Work item:
Please return the lines below verbatim, beginning at the one that has "[Pali Momi Foundation] (215, 979)" and stopping after the one that has "Grand Prix (29, 1544)", and add no other lines.
(Beginning of Input records)
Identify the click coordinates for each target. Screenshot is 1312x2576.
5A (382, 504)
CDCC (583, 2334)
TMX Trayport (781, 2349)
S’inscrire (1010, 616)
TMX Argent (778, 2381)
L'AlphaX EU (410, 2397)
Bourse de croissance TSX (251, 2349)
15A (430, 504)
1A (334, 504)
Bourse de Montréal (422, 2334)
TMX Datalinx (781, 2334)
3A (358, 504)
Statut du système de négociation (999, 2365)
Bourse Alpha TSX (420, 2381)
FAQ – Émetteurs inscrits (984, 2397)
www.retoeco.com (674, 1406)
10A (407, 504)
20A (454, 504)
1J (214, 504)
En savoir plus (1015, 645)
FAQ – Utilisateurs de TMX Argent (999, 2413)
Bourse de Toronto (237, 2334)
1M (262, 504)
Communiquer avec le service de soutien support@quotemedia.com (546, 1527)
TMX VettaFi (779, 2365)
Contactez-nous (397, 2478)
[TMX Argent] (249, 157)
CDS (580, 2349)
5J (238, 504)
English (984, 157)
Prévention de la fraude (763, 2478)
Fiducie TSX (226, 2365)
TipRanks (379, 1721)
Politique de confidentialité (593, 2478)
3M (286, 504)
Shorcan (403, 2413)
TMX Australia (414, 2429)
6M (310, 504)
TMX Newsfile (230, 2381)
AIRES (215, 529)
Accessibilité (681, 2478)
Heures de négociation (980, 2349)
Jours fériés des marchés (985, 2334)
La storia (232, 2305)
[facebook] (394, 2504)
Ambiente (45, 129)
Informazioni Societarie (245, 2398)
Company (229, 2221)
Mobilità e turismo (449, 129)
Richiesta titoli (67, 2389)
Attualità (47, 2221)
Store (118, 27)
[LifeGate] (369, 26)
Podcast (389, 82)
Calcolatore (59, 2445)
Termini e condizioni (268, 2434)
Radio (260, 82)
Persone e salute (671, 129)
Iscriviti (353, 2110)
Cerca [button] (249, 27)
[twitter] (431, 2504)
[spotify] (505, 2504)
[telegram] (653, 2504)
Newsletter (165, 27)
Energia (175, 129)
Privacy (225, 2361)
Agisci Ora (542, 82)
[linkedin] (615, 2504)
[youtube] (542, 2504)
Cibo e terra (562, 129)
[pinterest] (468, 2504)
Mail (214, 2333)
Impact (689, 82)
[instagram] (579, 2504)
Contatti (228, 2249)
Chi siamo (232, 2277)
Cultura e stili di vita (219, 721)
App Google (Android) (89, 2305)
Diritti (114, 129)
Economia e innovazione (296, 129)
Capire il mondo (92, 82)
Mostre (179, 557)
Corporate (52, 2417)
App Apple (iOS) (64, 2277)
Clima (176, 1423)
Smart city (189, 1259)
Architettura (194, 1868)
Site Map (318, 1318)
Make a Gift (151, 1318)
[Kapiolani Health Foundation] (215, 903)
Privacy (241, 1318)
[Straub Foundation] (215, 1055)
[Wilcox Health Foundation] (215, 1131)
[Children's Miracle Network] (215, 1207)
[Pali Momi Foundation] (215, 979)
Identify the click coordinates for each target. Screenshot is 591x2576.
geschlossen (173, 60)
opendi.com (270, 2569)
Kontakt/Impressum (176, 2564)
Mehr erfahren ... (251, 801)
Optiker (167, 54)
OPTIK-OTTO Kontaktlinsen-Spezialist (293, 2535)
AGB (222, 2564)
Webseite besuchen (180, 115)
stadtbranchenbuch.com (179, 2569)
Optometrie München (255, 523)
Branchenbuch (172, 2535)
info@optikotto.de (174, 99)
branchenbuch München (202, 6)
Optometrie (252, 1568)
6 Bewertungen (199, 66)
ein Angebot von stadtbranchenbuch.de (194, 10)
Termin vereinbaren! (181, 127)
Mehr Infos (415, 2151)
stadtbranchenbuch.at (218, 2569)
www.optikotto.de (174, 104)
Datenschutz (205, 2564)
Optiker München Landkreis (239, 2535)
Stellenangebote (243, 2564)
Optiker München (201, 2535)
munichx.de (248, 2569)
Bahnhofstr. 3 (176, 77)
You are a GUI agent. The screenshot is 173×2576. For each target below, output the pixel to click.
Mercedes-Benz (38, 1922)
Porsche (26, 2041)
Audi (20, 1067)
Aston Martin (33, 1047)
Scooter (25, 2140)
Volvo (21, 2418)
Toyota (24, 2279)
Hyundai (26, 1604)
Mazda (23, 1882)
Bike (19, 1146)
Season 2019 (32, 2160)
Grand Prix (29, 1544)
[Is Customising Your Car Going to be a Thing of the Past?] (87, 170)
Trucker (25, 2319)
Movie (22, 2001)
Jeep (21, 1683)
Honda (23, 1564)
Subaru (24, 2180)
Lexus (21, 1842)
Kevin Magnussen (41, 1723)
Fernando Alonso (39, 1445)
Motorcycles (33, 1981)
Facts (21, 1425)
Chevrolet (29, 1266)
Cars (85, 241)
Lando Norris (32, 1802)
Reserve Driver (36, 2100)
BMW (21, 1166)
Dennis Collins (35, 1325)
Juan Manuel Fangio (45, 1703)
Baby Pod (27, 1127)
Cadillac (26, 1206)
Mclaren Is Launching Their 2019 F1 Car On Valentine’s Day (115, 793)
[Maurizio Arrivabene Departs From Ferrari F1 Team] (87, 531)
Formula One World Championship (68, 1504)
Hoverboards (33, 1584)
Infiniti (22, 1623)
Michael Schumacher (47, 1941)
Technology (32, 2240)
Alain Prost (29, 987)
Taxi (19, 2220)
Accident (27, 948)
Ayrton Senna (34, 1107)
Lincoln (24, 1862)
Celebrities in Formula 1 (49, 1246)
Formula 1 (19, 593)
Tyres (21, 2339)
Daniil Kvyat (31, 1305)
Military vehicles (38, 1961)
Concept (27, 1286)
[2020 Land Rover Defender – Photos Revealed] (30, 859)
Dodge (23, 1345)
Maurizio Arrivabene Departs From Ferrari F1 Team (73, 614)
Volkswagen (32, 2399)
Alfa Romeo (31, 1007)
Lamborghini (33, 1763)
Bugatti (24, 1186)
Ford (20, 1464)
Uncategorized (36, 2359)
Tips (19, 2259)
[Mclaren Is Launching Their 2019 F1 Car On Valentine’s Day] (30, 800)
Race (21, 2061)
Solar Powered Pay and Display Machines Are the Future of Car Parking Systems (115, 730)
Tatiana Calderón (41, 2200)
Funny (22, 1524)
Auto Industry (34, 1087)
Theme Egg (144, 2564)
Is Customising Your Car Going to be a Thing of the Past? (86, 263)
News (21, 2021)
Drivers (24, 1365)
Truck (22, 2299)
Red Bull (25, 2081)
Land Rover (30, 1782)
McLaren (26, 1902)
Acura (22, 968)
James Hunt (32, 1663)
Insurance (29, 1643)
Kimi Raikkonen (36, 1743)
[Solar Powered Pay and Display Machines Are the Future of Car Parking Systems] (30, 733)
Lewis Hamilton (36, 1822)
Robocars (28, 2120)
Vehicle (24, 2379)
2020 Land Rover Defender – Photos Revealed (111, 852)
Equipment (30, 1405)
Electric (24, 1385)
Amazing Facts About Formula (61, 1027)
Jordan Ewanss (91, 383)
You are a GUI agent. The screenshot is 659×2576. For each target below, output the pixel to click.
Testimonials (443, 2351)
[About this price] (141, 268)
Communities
(End of Input records)
Finished task:
[Pali Momi Foundation] (215, 979)
Identify the click coordinates for each target. Screenshot is 591x2576.
geschlossen (173, 60)
opendi.com (270, 2569)
Kontakt/Impressum (176, 2564)
Mehr erfahren ... (251, 801)
Optiker (167, 54)
OPTIK-OTTO Kontaktlinsen-Spezialist (293, 2535)
AGB (222, 2564)
Webseite besuchen (180, 115)
stadtbranchenbuch.com (179, 2569)
Optometrie München (255, 523)
Branchenbuch (172, 2535)
info@optikotto.de (174, 99)
branchenbuch München (202, 6)
Optometrie (252, 1568)
6 Bewertungen (199, 66)
ein Angebot von stadtbranchenbuch.de (194, 10)
Termin vereinbaren! (181, 127)
Mehr Infos (415, 2151)
stadtbranchenbuch.at (218, 2569)
www.optikotto.de (174, 104)
Datenschutz (205, 2564)
Optiker München Landkreis (239, 2535)
Stellenangebote (243, 2564)
Optiker München (201, 2535)
munichx.de (248, 2569)
Bahnhofstr. 3 (176, 77)
You are a GUI agent. The screenshot is 173×2576. For each target below, output the pixel to click.
Mercedes-Benz (38, 1922)
Porsche (26, 2041)
Audi (20, 1067)
Aston Martin (33, 1047)
Scooter (25, 2140)
Volvo (21, 2418)
Toyota (24, 2279)
Hyundai (26, 1604)
Mazda (23, 1882)
Bike (19, 1146)
Season 2019 (32, 2160)
Grand Prix (29, 1544)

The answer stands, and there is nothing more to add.